Compliance automation: The sheer volume of risk data that firms must consider as part of their AMLA obligations means that compliance teams should seek to integrate automated solutions wherever possible. Automated screening tools, for example, can search thousands of global news stories and deliver actionable financial intelligence in seconds – a level of efficiency that would be impossible in a manual search process.
Recent AMLA Developments
The US government continues to adjust the regulatory detail of AMLA in order to account for changes in the domestic and global risk landscapes.
The Corporate Transparency Act: The Corporate Transparency Act (CTA) was passed on 1 January 2024, strengthening AMLA’s beneficial ownership provisions. As part of the CTA, “reporting companies” have to submit company details, including owners’ personal information, to a FinCEN beneficial ownership database. In December 2024, several courts, including the US 5th Circuit Court of Appeals, blocked the implementation of the CTA nationwide. The US Supreme Court subsequently overturned the 5th Circuit decision but as of 1 February 2025, CTA enforcement remains blocked as a result of an earlier decision by a court in Texas.
Proposed Rule: In July 2024, FinCEN put forward a ‘proposed rule’ to strengthen certain AMLA provisions. The rule emphasises that compliance solutions need to be “effective, risk-based, and reasonably designed”, in order to help firms become more responsive to the specific challenges of their risk environment.
Fintech innovation: FinCEN has continued to encourage US firms to explore technological solutions to AML/CFT challenges through ‘the promotion of responsible financial service innovation,’ in alignment with AMLA’s broader objectives.

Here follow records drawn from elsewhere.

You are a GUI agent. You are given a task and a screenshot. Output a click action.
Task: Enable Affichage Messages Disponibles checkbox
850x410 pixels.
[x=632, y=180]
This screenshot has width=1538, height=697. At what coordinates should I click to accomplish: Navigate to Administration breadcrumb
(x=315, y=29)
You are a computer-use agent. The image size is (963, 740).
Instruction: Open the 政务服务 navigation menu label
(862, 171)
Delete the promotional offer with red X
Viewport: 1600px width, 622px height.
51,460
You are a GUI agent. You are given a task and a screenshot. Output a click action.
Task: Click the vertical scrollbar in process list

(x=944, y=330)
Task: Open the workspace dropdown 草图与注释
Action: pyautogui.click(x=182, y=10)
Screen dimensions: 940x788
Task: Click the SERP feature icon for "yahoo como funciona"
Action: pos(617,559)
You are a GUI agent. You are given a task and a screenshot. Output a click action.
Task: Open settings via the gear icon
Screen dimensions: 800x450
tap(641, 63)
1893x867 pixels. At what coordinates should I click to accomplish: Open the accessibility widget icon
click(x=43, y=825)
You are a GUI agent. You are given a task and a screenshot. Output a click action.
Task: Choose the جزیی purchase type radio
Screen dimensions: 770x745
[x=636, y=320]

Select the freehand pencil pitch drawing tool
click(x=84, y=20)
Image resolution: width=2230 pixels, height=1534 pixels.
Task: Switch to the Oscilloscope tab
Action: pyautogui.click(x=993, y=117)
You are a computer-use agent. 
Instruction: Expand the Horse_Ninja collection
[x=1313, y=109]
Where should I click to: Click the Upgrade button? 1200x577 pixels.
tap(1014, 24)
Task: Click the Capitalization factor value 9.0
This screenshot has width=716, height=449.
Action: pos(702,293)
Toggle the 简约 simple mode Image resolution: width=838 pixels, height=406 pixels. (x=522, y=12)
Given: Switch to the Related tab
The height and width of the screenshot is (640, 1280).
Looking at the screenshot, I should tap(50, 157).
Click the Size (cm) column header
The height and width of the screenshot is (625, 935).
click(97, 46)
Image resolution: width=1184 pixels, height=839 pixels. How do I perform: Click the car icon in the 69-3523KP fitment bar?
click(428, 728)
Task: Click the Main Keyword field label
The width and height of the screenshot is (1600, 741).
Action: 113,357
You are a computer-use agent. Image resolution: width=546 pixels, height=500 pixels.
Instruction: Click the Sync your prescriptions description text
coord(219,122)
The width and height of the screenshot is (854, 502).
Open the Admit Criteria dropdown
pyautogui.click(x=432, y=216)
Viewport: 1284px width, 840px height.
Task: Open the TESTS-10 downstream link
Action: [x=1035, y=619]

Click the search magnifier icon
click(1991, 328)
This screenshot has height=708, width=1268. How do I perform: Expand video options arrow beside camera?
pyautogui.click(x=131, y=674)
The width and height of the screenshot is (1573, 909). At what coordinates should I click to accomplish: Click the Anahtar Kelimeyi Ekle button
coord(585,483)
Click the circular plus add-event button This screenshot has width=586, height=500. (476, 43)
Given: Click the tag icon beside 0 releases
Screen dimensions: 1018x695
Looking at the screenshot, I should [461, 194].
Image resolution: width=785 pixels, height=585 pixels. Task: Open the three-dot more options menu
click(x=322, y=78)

For example, innovations such as AI-supported analytics, may help firms enhance their screening processes and reduce false positive alert rates.
Screening Advantages
In an evolving regulatory environment like the US, firms must be capable of managing existing risks while anticipating future challenges. With that in mind, automated screening solutions represent the best way of keeping pace with AMLA requirements.
Merging human expertise with advanced data collection and analysis, screening technology provides critical visibility of the risk landscape which, in turn, facilitates stronger, more informed compliance decision-making. Even better, automated screening solutions ensure compliance teams stay agile, adapting quickly to incoming AMLA amendments, while managing evolving money laundering methodologies.